Past warm climates such as the Eocene provide natural experiments to test model performance in projecting non-analogue future global and regional hydrology and dependence on global and regional temperature. However, so far, such model-data comparisons chronically suffer from a lack of field data describing regional and seasonal hydrological regimes under past warm climates. Time series of hydrological change on orbital time scales, which includes long-term variability in the geographical range of monsoons – a crucial component of hydrology in the subtropics – and extreme events are notoriously missing. Particularly for very warm climates such those of the Eocene, we urgently need such records to unlock the promise of paleoclimate as a useful analogue of future hydrology.
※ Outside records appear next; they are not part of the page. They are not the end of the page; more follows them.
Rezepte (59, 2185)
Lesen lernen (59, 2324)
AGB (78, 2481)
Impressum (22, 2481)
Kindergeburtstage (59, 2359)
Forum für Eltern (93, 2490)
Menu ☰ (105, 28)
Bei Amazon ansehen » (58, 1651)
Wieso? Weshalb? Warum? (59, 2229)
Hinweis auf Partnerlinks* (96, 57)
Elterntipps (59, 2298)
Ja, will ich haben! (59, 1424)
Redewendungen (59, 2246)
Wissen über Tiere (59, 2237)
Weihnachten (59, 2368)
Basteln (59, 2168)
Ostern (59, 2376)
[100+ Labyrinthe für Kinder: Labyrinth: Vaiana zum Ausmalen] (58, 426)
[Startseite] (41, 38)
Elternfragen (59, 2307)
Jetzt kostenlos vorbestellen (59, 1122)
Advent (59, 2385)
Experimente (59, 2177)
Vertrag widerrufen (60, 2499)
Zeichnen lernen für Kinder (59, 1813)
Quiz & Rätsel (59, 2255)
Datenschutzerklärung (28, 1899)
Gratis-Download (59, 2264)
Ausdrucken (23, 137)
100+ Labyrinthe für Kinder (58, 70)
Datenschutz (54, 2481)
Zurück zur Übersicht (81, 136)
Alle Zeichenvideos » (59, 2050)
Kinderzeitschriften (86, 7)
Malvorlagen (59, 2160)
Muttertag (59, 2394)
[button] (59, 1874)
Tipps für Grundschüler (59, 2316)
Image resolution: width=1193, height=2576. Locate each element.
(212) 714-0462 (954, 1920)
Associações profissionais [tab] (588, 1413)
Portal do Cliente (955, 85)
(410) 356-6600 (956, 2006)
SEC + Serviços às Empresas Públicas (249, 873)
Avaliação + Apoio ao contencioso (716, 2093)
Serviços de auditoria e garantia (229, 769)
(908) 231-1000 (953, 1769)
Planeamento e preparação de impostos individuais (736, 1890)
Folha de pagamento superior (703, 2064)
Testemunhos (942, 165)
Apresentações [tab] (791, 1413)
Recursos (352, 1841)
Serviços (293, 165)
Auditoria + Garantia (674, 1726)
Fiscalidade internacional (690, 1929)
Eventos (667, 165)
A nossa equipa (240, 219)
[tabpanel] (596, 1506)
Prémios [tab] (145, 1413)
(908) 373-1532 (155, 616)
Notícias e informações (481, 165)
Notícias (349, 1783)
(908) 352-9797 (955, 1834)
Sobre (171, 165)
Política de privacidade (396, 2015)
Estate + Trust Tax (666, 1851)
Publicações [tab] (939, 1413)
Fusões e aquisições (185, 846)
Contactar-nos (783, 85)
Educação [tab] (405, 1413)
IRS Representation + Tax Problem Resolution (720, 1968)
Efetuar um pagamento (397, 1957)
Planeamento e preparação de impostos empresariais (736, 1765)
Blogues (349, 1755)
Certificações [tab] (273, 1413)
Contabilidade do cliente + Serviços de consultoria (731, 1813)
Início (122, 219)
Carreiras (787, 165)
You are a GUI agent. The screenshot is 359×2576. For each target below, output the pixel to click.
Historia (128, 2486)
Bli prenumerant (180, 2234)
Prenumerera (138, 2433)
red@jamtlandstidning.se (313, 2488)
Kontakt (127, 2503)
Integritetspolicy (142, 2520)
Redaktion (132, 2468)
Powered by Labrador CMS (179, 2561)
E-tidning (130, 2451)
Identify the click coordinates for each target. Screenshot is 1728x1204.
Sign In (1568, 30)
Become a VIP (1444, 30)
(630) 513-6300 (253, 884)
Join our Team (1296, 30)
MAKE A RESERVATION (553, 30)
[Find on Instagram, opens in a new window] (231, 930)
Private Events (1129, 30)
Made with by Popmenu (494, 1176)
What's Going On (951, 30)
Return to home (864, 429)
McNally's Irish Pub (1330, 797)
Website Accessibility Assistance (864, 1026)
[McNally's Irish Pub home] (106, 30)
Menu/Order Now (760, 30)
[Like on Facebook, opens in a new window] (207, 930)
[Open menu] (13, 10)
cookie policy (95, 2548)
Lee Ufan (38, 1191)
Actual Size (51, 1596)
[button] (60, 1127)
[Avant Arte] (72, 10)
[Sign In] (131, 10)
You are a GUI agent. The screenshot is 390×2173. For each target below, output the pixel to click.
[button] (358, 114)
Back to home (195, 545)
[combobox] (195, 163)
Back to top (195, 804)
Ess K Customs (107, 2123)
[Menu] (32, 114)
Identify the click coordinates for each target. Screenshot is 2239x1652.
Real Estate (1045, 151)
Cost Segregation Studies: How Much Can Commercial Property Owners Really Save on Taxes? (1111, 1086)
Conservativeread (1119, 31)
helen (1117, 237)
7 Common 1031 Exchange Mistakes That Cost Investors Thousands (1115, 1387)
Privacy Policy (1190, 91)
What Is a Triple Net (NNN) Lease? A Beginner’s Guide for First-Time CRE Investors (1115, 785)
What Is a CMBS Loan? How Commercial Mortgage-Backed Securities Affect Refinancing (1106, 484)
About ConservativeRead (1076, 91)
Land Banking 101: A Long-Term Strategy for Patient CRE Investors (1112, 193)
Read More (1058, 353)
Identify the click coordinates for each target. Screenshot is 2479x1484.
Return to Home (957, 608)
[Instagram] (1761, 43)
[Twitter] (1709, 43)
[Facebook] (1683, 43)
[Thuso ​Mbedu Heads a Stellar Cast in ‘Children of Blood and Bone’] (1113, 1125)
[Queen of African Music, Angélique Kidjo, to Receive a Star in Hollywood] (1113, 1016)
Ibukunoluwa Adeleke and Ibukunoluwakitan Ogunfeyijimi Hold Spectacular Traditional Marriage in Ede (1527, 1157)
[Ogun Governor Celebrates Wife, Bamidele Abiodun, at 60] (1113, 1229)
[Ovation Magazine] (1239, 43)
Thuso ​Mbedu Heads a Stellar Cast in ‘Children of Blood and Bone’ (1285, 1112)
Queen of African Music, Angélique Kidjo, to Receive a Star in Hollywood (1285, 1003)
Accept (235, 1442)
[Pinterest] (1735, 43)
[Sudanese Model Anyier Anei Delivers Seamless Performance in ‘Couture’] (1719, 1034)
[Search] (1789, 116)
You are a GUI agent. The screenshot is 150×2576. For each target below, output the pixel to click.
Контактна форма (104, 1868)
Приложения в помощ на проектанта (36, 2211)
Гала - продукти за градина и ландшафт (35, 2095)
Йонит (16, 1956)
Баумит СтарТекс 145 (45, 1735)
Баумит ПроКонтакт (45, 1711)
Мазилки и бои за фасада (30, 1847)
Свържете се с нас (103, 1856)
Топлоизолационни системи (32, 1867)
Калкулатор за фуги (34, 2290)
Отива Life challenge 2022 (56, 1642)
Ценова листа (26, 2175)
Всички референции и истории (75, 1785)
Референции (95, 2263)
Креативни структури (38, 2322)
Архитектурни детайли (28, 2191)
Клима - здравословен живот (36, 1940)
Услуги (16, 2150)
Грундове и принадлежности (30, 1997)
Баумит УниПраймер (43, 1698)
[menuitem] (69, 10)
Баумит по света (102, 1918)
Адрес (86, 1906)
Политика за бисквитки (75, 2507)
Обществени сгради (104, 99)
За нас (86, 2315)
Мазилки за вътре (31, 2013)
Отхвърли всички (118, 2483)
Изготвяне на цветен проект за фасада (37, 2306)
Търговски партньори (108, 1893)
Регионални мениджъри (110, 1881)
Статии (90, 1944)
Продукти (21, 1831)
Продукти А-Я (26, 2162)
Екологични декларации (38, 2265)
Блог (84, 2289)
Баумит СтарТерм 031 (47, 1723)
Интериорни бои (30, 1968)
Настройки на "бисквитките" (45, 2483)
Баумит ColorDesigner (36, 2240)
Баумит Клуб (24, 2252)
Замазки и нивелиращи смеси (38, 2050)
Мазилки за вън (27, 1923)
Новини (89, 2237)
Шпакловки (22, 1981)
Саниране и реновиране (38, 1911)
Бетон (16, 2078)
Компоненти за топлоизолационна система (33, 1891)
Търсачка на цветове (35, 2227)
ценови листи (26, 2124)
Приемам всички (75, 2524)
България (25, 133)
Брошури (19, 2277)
To address this important issue, this project aims to generate orbital-scale resolution (~4 kyr) temperature, oceanographic and hydrological reconstructions for specific time intervals across the early and middle Eocene (~51 – 47 Ma). This time interval covers the transition from the Early Eocene Climatic Optimum to the presumably somewhat cooler early Middle Eocene. One aspect of the research is to assess the timing and global nature of this cooling. Subsequently, we look to constrain:
- hydrology and its potential monsoon and extreme event forcing during the early and middle Eocene at both subtropical and higher latitudes;
- the dependency of hydrological regime on regional and global average temperature change in warm climates;
- the dependency of hydrological regime on the meridional temperature gradient that determines atmospheric water transport to extra-tropical regions.
To this end, you will generate proxy data to assess temperature, hydrology and carbon cycle information. Methods might include palynology and organic biomarker and biogenic calcite geochemistry at several sediment sequences. You will collaborate with fellow PhD candidates or postdocs carrying out climate model experiments that complement your work.
A personalised training programme will be set up, reflecting your training needs and career objectives. About 20% of your time will be dedicated to this training component, which includes following courses/workshops as well as training on the job in assisting in the Bachelor’s and Master’s programmes of the department at Utrecht University.
The project leader and daily supervisor will be Professor Appy Sluijs, and close collaboration in this project will be with Dr. Peter Bijl. Multiple others will be involved for specific aspects of the project, including several scientists involved in the national programme
EMBRACER, such as Dr Francien Peterse (biomarker geochemistry), Dr Martin Ziegler (biogenic carbonate biogeochemist), Dr Anna von der Heydt, Dr Michiel Baatsen and Dr Marlow Cramwinckel (climate modelling), and international partners.